Extracted records:
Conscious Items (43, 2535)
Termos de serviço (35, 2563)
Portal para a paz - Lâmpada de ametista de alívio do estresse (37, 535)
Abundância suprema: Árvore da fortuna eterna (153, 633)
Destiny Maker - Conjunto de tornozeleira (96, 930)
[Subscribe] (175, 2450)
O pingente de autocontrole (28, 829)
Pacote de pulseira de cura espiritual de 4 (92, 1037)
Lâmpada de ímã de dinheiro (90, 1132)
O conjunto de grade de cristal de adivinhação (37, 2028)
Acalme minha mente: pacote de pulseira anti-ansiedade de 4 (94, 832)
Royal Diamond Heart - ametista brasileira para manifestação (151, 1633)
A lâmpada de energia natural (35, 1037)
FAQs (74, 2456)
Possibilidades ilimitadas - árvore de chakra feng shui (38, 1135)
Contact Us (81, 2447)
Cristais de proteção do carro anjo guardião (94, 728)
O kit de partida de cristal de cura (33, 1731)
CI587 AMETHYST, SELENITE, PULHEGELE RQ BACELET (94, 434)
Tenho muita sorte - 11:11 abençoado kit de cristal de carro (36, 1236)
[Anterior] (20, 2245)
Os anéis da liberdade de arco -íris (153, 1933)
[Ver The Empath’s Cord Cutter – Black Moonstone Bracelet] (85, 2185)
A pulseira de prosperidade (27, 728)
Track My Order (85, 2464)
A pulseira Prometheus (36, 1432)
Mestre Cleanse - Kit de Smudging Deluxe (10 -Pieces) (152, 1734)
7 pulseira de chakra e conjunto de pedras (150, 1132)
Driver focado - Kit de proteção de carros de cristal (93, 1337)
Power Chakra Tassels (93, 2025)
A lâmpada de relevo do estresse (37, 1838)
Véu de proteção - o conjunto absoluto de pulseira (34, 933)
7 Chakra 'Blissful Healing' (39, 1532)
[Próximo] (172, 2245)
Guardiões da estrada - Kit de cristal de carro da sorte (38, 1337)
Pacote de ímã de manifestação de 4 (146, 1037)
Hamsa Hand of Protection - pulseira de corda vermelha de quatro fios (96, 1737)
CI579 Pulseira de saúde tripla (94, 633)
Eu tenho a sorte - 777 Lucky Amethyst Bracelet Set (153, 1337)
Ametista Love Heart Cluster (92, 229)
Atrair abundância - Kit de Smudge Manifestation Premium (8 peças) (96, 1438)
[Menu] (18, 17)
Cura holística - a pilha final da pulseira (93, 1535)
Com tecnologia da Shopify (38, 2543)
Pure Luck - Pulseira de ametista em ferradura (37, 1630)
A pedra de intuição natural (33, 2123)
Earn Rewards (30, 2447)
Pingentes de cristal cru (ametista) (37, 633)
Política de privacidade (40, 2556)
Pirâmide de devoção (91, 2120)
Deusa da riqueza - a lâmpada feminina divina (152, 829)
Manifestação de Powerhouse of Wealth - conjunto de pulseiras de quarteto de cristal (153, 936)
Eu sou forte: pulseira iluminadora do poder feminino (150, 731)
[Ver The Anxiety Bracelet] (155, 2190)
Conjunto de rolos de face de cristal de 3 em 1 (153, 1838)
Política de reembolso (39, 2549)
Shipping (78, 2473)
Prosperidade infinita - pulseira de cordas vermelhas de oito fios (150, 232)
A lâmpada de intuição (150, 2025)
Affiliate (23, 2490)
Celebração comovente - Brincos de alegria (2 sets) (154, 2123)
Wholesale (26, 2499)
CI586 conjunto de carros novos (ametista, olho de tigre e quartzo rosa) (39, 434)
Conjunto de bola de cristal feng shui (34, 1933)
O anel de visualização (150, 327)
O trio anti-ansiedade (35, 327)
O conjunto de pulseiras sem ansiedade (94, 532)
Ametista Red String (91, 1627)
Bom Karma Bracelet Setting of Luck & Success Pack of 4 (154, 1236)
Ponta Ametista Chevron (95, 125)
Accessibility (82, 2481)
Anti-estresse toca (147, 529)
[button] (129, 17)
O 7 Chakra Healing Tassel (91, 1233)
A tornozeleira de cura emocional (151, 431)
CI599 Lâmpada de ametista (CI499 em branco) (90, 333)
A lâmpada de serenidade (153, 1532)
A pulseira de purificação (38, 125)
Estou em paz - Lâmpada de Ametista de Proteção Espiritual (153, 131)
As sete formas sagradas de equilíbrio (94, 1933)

Task requirements: Copy out the records above without altering anything.

Answer space:
Conscious Items (43, 2535)
Termos de serviço (35, 2563)
Portal para a paz - Lâmpada de ametista de alívio do estresse (37, 535)
Abundância suprema: Árvore da fortuna eterna (153, 633)
Destiny Maker - Conjunto de tornozeleira (96, 930)
[Subscribe] (175, 2450)
O pingente de autocontrole (28, 829)
Pacote de pulseira de cura espiritual de 4 (92, 1037)
Lâmpada de ímã de dinheiro (90, 1132)
O conjunto de grade de cristal de adivinhação (37, 2028)
Acalme minha mente: pacote de pulseira anti-ansiedade de 4 (94, 832)
Royal Diamond Heart - ametista brasileira para manifestação (151, 1633)
A lâmpada de energia natural (35, 1037)
FAQs (74, 2456)
Possibilidades ilimitadas - árvore de chakra feng shui (38, 1135)
Contact Us (81, 2447)
Cristais de proteção do carro anjo guardião (94, 728)
O kit de partida de cristal de cura (33, 1731)
CI587 AMETHYST, SELENITE, PULHEGELE RQ BACELET (94, 434)
Tenho muita sorte - 11:11 abençoado kit de cristal de carro (36, 1236)
[Anterior] (20, 2245)
Os anéis da liberdade de arco -íris (153, 1933)
[Ver The Empath’s Cord Cutter – Black Moonstone Bracelet] (85, 2185)
A pulseira de prosperidade (27, 728)
Track My Order (85, 2464)
A pulseira Prometheus (36, 1432)
Mestre Cleanse - Kit de Smudging Deluxe (10 -Pieces) (152, 1734)
7 pulseira de chakra e conjunto de pedras (150, 1132)
Driver focado - Kit de proteção de carros de cristal (93, 1337)
Power Chakra Tassels (93, 2025)
A lâmpada de relevo do estresse (37, 1838)
Véu de proteção - o conjunto absoluto de pulseira (34, 933)
7 Chakra 'Blissful Healing' (39, 1532)
[Próximo] (172, 2245)
Guardiões da estrada - Kit de cristal de carro da sorte (38, 1337)
Pacote de ímã de manifestação de 4 (146, 1037)
Hamsa Hand of Protection - pulseira de corda vermelha de quatro fios (96, 1737)
CI579 Pulseira de saúde tripla (94, 633)
Eu tenho a sorte - 777 Lucky Amethyst Bracelet Set (153, 1337)
Ametista Love Heart Cluster (92, 229)
Atrair abundância - Kit de Smudge Manifestation Premium (8 peças) (96, 1438)
[Menu] (18, 17)
Cura holística - a pilha final da pulseira (93, 1535)
Com tecnologia da Shopify (38, 2543)
Pure Luck - Pulseira de ametista em ferradura (37, 1630)
A pedra de intuição natural (33, 2123)
Earn Rewards (30, 2447)
Pingentes de cristal cru (ametista) (37, 633)
Política de privacidade (40, 2556)
Pirâmide de devoção (91, 2120)
Deusa da riqueza - a lâmpada feminina divina (152, 829)
Manifestação de Powerhouse of Wealth - conjunto de pulseiras de quarteto de cristal (153, 936)
Eu sou forte: pulseira iluminadora do poder feminino (150, 731)
[Ver The Anxiety Bracelet] (155, 2190)
Conjunto de rolos de face de cristal de 3 em 1 (153, 1838)
Política de reembolso (39, 2549)
Shipping (78, 2473)
Prosperidade infinita - pulseira de cordas vermelhas de oito fios (150, 232)
A lâmpada de intuição (150, 2025)
Affiliate (23, 2490)
Celebração comovente - Brincos de alegria (2 sets) (154, 2123)
Wholesale (26, 2499)
CI586 conjunto de carros novos (ametista, olho de tigre e quartzo rosa) (39, 434)
Conjunto de bola de cristal feng shui (34, 1933)
O anel de visualização (150, 327)
O trio anti-ansiedade (35, 327)
O conjunto de pulseiras sem ansiedade (94, 532)
Ametista Red String (91, 1627)
Bom Karma Bracelet Setting of Luck & Success Pack of 4 (154, 1236)
Ponta Ametista Chevron (95, 125)
Accessibility (82, 2481)
Anti-estresse toca (147, 529)
[button] (129, 17)
O 7 Chakra Healing Tassel (91, 1233)
A tornozeleira de cura emocional (151, 431)
CI599 Lâmpada de ametista (CI499 em branco) (90, 333)
A lâmpada de serenidade (153, 1532)
A pulseira de purificação (38, 125)
Estou em paz - Lâmpada de Ametista de Proteção Espiritual (153, 131)
As sete formas sagradas de equilíbrio (94, 1933)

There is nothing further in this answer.